- Provided data

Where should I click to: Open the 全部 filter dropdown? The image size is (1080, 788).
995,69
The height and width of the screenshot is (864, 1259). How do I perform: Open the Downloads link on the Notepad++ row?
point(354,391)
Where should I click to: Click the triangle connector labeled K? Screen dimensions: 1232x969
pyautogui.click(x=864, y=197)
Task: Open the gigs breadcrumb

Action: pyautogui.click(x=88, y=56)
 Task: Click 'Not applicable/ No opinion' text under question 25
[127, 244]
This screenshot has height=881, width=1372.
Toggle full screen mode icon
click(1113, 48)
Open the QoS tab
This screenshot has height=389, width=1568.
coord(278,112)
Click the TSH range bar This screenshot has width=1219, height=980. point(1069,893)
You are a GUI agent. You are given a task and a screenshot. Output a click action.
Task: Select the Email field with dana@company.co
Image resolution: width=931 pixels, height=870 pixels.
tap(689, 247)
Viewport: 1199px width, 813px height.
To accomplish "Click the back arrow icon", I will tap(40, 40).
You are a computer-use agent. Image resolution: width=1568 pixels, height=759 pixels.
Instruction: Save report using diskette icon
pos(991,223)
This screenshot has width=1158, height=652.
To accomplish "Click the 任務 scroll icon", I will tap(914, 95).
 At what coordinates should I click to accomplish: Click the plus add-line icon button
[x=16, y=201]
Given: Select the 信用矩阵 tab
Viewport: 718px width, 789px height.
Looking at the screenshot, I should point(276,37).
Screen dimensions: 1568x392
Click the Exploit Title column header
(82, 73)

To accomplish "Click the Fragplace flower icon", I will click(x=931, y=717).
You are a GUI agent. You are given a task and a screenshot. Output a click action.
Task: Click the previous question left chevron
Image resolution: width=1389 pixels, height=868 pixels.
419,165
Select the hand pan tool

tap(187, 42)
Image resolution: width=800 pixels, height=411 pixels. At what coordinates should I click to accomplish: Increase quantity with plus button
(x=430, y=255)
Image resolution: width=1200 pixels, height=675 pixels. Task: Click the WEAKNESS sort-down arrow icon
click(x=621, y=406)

- About this task
Each entry, from start to finish, must be restated exactly.

- Answer to the exercise
Where should I click to: Open the 全部 filter dropdown? The image size is (1080, 788).
995,69
The height and width of the screenshot is (864, 1259). How do I perform: Open the Downloads link on the Notepad++ row?
point(354,391)
Where should I click to: Click the triangle connector labeled K? Screen dimensions: 1232x969
pyautogui.click(x=864, y=197)
Task: Open the gigs breadcrumb

Action: pyautogui.click(x=88, y=56)
 Task: Click 'Not applicable/ No opinion' text under question 25
[127, 244]
This screenshot has height=881, width=1372.
Toggle full screen mode icon
click(1113, 48)
Open the QoS tab
This screenshot has height=389, width=1568.
coord(278,112)
Click the TSH range bar This screenshot has width=1219, height=980. point(1069,893)
You are a GUI agent. You are given a task and a screenshot. Output a click action.
Task: Select the Email field with dana@company.co
Image resolution: width=931 pixels, height=870 pixels.
tap(689, 247)
Viewport: 1199px width, 813px height.
To accomplish "Click the back arrow icon", I will tap(40, 40).
You are a computer-use agent. Image resolution: width=1568 pixels, height=759 pixels.
Instruction: Save report using diskette icon
pos(991,223)
This screenshot has width=1158, height=652.
To accomplish "Click the 任務 scroll icon", I will tap(914, 95).
 At what coordinates should I click to accomplish: Click the plus add-line icon button
[x=16, y=201]
Given: Select the 信用矩阵 tab
Viewport: 718px width, 789px height.
Looking at the screenshot, I should point(276,37).
Screen dimensions: 1568x392
Click the Exploit Title column header
(82, 73)

To accomplish "Click the Fragplace flower icon", I will click(x=931, y=717).
You are a GUI agent. You are given a task and a screenshot. Output a click action.
Task: Click the previous question left chevron
Image resolution: width=1389 pixels, height=868 pixels.
419,165
Select the hand pan tool

tap(187, 42)
Image resolution: width=800 pixels, height=411 pixels. At what coordinates should I click to accomplish: Increase quantity with plus button
(x=430, y=255)
Image resolution: width=1200 pixels, height=675 pixels. Task: Click the WEAKNESS sort-down arrow icon
click(x=621, y=406)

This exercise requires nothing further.